According to WHRO-TV out of Virginia, the board’s vote opens the door to more restrictions on the Chesapeake Bay’s bunker fishery, which in turn could be good news for striped bass.
“While we don’t lay all this at the feet of the large purse seine fisheries, we believe it is common sense to alleviate stress where we can control it,” said Lynn Fegley, a board member from Maryland’s Department of Natural Resources who spearheaded the motion that passed.
Virginia is the only East Coast state that still allows menhaden reduction fishing in state waters, with Omega Protein the last of the local menhaden reduction industry in Virginia. According to the WHRO-TV report, Omega Protein – which is now owned by Cooke Inc., a Canadian corporation that is the parent of Cooke Aquaculture – harvests hundreds of millions of menhaden each year, about a third of that coming from inside Chesapeake Bay.
Environmentalists and members of the recreational fishing community have long argued that bunker are disappearing from the Chesapeake Bay due to overfishing, which adversely affects the rest of the food chain.
Capt. Chris Dollar, a recreational fishing captain, chairman of the Virginia Saltwater Sportfishing Association’s fishery conservation committee, and former editor at The Fisherman Magazine, called the ASMFC Board vote a positive step forward.
“But it also underscores how important it is to have more science in the Chesapeake about menhaden abundance,” Capt. Dollar told WHRO-TV. Advocates had pushed for a bill at Virginia’s General Assembly that would have funded an in-depth study of the issue, but lawmakers delayed it for at least a year. “We need that study,” Dollar added.
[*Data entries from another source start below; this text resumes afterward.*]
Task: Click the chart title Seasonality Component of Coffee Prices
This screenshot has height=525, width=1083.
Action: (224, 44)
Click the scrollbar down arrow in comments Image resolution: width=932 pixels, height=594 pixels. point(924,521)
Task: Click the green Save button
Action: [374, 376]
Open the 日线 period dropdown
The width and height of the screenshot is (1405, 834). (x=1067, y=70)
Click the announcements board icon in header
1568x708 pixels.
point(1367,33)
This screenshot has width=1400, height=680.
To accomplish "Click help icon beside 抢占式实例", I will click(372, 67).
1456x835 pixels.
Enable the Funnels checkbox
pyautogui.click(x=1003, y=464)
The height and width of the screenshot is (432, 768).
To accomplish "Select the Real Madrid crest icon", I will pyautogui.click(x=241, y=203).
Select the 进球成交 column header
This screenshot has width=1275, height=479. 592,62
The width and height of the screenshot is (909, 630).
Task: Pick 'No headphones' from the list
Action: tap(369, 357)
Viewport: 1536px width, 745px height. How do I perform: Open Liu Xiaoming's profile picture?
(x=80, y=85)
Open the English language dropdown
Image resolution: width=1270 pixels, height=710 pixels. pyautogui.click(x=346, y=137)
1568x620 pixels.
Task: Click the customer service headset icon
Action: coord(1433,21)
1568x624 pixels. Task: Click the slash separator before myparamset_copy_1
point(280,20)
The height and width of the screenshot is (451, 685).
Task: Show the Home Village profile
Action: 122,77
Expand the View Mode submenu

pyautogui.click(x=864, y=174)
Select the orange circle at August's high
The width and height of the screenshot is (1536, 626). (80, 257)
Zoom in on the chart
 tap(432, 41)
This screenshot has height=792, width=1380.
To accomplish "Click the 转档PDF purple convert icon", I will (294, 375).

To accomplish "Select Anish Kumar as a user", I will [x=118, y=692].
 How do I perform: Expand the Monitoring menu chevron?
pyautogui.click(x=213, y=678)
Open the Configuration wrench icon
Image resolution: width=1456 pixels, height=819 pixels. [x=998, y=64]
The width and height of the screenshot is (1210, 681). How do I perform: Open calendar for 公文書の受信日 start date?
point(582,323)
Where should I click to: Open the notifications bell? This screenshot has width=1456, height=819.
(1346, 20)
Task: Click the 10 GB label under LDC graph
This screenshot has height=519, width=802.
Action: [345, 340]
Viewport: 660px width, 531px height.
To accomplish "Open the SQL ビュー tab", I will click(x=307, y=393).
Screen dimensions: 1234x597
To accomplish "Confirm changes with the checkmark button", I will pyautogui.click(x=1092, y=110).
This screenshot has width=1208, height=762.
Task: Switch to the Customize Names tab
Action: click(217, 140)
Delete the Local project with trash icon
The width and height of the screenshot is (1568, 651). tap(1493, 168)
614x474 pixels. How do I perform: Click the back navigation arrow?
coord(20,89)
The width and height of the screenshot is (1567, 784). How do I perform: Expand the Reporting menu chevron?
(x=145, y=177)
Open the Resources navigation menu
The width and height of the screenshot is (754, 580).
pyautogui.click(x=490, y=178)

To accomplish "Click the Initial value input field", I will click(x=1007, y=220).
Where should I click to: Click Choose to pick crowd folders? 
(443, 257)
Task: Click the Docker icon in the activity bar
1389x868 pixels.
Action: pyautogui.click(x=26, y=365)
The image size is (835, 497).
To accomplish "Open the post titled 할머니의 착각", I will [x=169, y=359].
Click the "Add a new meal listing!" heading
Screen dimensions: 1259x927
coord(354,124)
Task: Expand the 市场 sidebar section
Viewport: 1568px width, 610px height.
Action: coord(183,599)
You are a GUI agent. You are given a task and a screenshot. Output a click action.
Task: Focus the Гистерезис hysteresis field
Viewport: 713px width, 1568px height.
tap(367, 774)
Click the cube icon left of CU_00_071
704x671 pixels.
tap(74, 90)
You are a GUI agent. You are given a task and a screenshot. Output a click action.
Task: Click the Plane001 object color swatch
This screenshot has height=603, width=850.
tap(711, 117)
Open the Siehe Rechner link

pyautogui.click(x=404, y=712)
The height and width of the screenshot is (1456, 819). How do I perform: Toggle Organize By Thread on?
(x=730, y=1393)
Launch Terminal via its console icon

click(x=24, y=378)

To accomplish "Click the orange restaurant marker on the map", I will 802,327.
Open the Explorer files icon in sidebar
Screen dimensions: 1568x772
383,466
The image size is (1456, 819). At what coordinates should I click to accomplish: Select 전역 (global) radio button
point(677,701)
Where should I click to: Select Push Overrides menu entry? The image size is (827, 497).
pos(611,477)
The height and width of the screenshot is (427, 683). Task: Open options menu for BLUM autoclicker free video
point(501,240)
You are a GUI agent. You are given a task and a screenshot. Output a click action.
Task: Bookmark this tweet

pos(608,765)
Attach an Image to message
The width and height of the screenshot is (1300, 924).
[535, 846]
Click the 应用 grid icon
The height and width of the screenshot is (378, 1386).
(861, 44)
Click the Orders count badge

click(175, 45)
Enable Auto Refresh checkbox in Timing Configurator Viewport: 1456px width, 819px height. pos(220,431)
A coalition of recreational anglers and environmental groups filed a petition earlier this year to Virginia’s own regulatory body to impose tighter rules on the industry, but that too was rejected.
ASMFC board member Dennis Abbott from New Hampshire said this action was overdue. “The people in Virginia and Maryland have been crying to us for years for us to do something for the menhaden in the bay,” Abbott said, adding “I think in whole, we’ve sat back and done very little. I think that the time has come to do something.”
Mike Waine, Atlantic Fisheries Policy Director at the American Sportfishing Association (ASA) also praised the board’s decision on behalf of the recreational fishing community. “This decision reflects growing concerns by ASA and other stakeholders over the impact of commercial menhaden fishing on the Bay’s ecosystem, an important producer area for striped bass and several other popular sportfish,” Waine said, noting that the workgroup will present initial results of their discussions at ASMFC’s October 2024 meeting.